Considerando, em particular, estes dois últimos anos pandémicos, e a evolução que tiveram até ao momento, como avalia o vosso posicionamento?

A CRN-Contabilidade procurou auxiliar os empresários, face à maior procura no âmbito de consultoria, em tudo o que diz respeito a apoios e inúmeras questões acerca dos enquadramentos dos diversos apoios, e procurou também implementar um incremento significativo nos nossos processos e uma enorme oportunidade de fazer mais em menos tempo, aperfeiçoando e inovando os nossos processos. Penso que foi comum a todo o nosso setor: os contabilistas foram a bengala de muitas empresas e transformámos as dificuldades em oportunidades de crescimento.

Quais os serviços mais solicitados pelos vossos clientes?

Normalmente procuram primeiramente uma consultoria prévia. Nesta fase, existiu mais uma componente adicional – a procura de suporte no que diz respeito a incentivos de negócio, bem como, cada vez mais, a solicitação de serviços terceirizados (Gestão da Faturação, Tesouraria e Remunerações). Para além do tradicional serviço de Contabilidade, o nosso cliente procura outras soluções e tentamos corresponder com os mesmos parâmetros de eficácia.

Como se posiciona a CRN-Contabilidade relativamente à digitalização que ocorre no setor?

A tendência no setor tem tido por base uma transição de forma gradual, de modo a enquadrar-nos sempre dentro da componente legal. A gestão física do documento ainda é solicitada, contudo, podemos dizer que o empresário procura obter um conhecimento profundo de novas tecnologias e a aposta na desmaterialização tem ganhado uma maior adesão. A CRN-Contabilidade inclui-se nestes parâmetros, no que diz respeito a ferramentas cloud, pois traz-nos uma cooperação mútua e uma maior proximidade com o cliente, como também os softwares de gestão dos nossos parceiros possibilitam uma cada vez maior desmaterialização.
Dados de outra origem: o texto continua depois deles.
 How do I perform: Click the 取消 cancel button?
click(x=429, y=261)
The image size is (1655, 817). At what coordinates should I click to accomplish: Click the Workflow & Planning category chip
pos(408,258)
Como analisa o período de confinamento e fecho das atividades laborais das empresas e como se comportou a CRN-Contabilidade face a essa questão?

As relações comerciais em diversos setores passaram a ser maioritariamente digitais e verifica-se, cada vez mais, uma cooperação digital com impactos positivos para a progressão da digitalização, acelerando esse processo de mudança através da rápida resposta ao período de confinamento. Mediante este quadro clínico das finanças das empresas, e perante as dificuldades que sentimos, diversificámos o nosso modo de atuação, promovendo novas parcerias, benéficas para o cliente, no segundo trimestre de 2021.

Que análise faz do impacto que a retirada dos apoios e o fim das moratórias poderão ter nas empresas?

Os apoios são a segunda bengala das empresas. Se o setor de negócio de cada empresa não tiver atingido os níveis de amadurecimento normais da atividade-base, as empresas não ficarão seguras. Vamos aguardar por mais apoios mediante a capacidade de resposta de cada empresa ou setor e o nosso grande apelo é o fim das moratórias de forma gradual, embora exista uma esperança que nos faz acreditar numa retoma da economia em breve.

Quais os objetivos futuros de desenvolvimento da CRN-Contabilidade?

As empresas são as pessoas. Como atualmente temos pessoas unidas, motivadas e comprometidas com o projeto, incluindo os nossos parceiros e clientes, o futuro só poderá ser risonho e os objetivos são solidificar a CRN-Contabilidade como uma referência nacional e, posteriormente, a internacionalização.